出典:平成26年度 春期 データベーススペシャリスト試験 午前Ⅱ 問19
- ア運用の都合や性能向上の目的で,表の格納サイトが変更されても,利用者にこの変更を意識させないで利用可能にする機能のことである。
- イデータベースが通信網を介し物理的に分散配置されていても,利用者にこの分散状況を意識させないで利用可能にする機能のことである。
- ウ一つの表が複数のサイトに重複して格納されていても,利用者にこれを意識させないで利用可能にする機能のことである。
- エ一つの表が複数のサイトに分割して格納されていても,利用者にこれを意識させないで利用可能にする機能のことである。
正解:ア
解説
分散データベースシステムにおける透過性には複数の種類があるが,“移動に対する透過性”とは,運用上の都合や性能向上などの目的で,データ(表)の格納サイトが別のサイトへ変更(移動)されても,利用者やアプリケーションがその変更を意識することなく従来どおりデータベースを利用できることを指す。これに対し,データが物理的に分散配置されていること自体を意識させない性質は“分散に対する透過性(位置透過性)”,データが複数サイトに重複(複製)して格納されていることを意識させない性質は“重複に対する透過性(複製透過性)”,一つの表が複数サイトに分割して格納されていることを意識させない性質は“分割に対する透過性(分割透過性)”と呼ばれ,それぞれ区別される。
選択肢ごとの解説
- ア正しい。表の格納サイトが運用上の都合や性能向上の目的で変更されても,利用者にその変更を意識させないで利用可能にする機能が,“移動に対する透過性”の説明である。

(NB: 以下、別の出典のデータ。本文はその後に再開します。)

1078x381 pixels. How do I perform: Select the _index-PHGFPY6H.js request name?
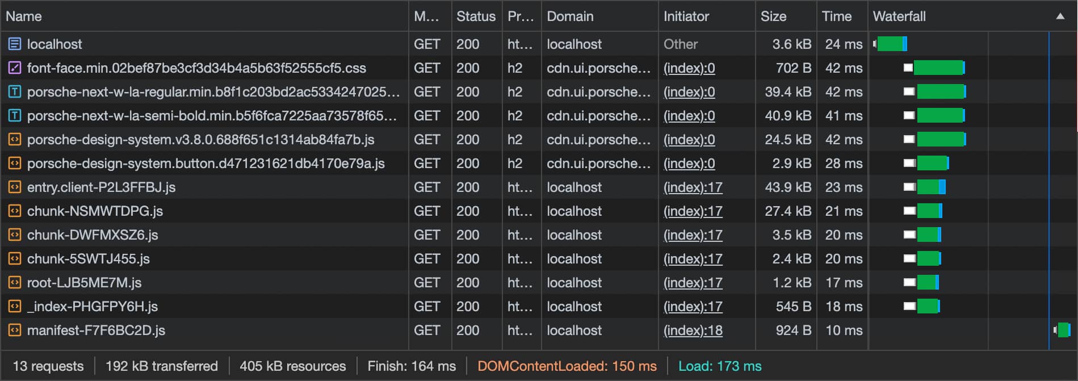[x=93, y=307]
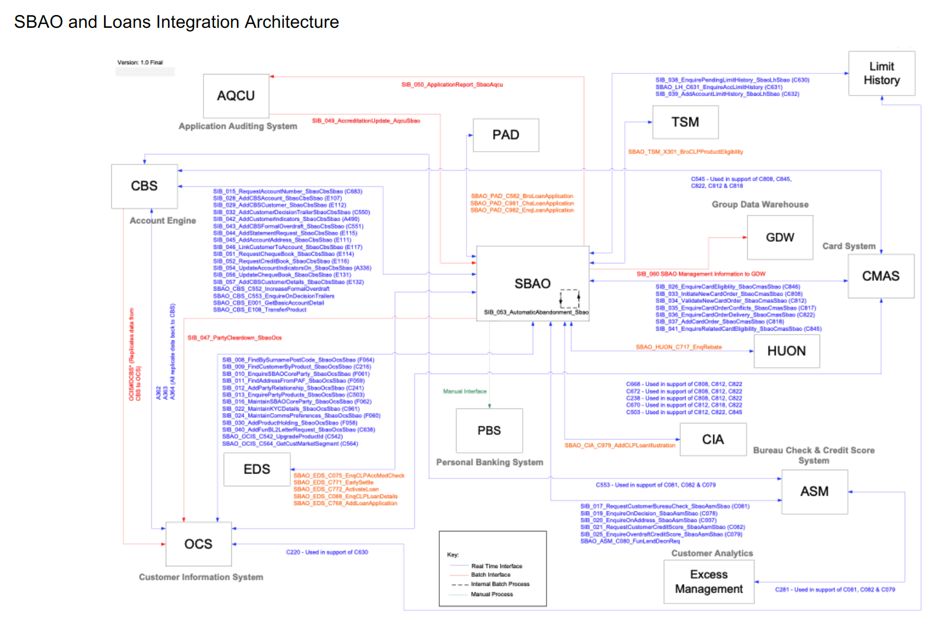Screen dimensions: 943x628
Task: Click the Excess Management box
Action: (x=708, y=582)
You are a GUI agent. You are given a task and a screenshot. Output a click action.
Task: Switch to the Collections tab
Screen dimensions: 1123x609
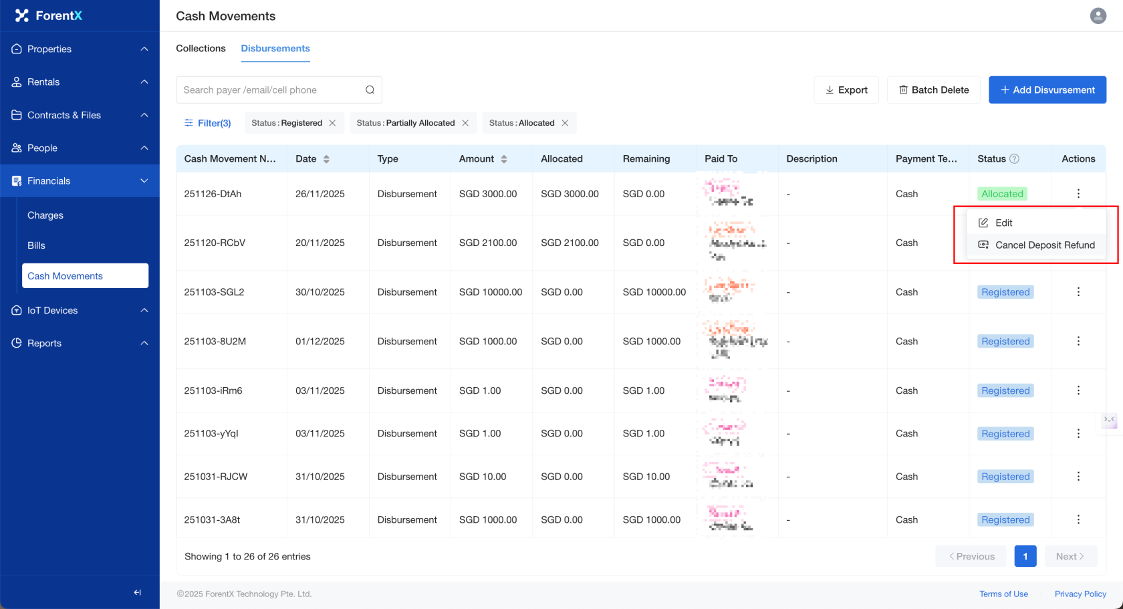[201, 48]
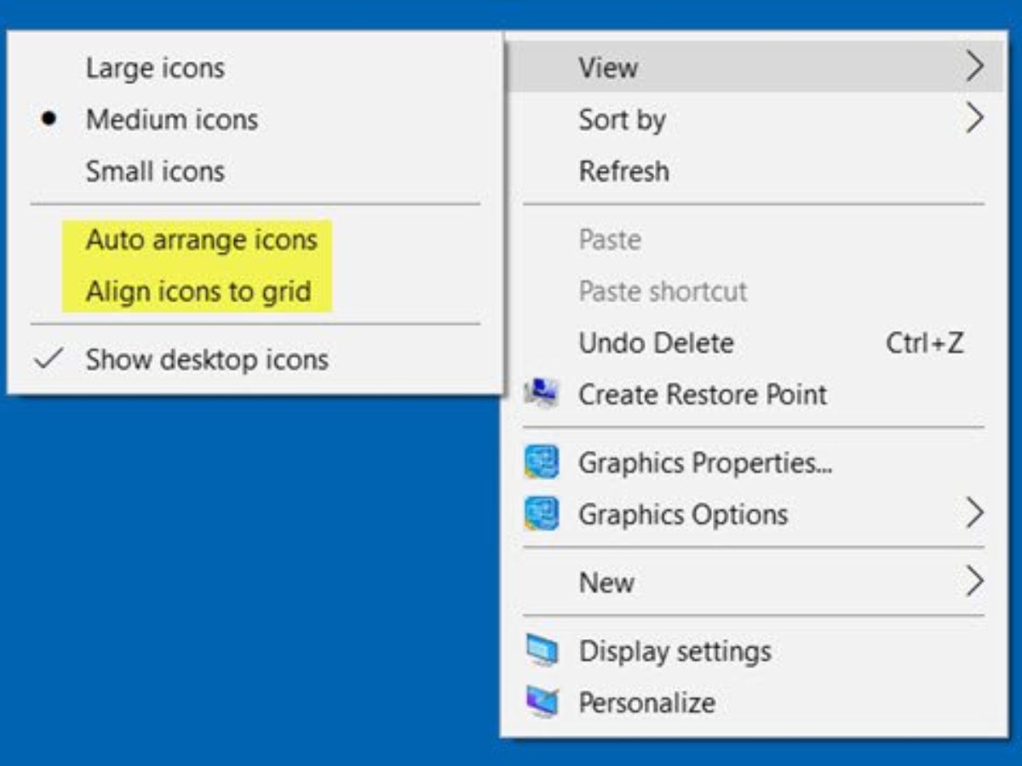Expand the Sort by submenu arrow
Image resolution: width=1022 pixels, height=766 pixels.
[974, 118]
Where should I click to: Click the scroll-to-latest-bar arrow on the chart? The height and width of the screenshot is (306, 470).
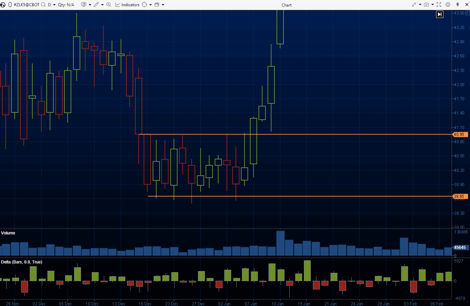click(440, 14)
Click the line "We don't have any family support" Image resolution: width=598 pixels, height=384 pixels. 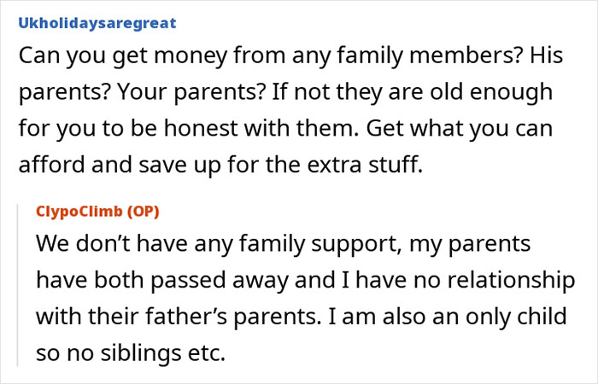click(x=282, y=245)

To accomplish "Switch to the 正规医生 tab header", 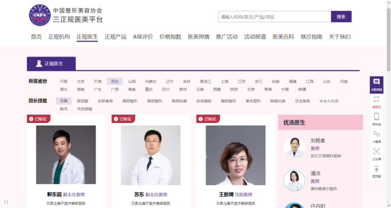I will [x=51, y=64].
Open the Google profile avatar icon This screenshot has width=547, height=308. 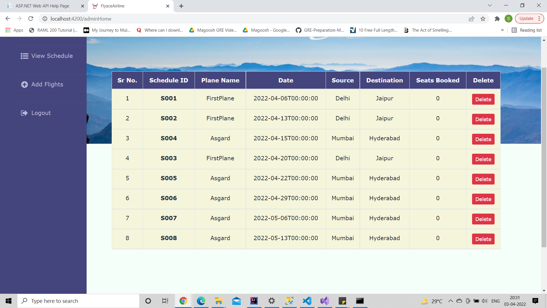509,19
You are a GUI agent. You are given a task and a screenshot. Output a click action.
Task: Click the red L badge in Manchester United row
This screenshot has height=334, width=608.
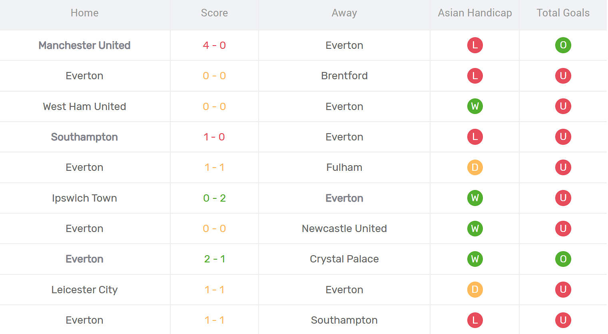(475, 45)
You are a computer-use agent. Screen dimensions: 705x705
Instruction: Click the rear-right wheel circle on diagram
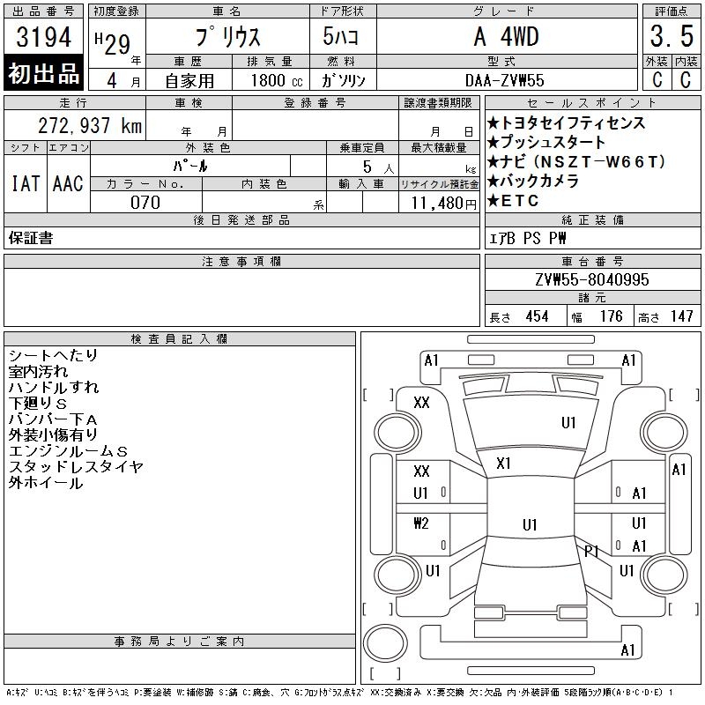[664, 575]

- イ誤り。データベースが通信網を介して物理的に分散配置されていることを意識させない性質は,一般に“分散に対する透過性(位置透過性)”と呼ばれ,“移動に対する透過性”とは区別される。
- ウ誤り。一つの表が複数のサイトに重複して格納されていることを意識させない性質は,“重複に対する透過性(複製透過性)”の説明であり,“移動に対する透過性”ではない。
- エ誤り。一つの表が複数のサイトに分割して格納されていることを意識させない性質は,“分割に対する透過性(分割透過性)”の説明であり,“移動に対する透過性”ではない。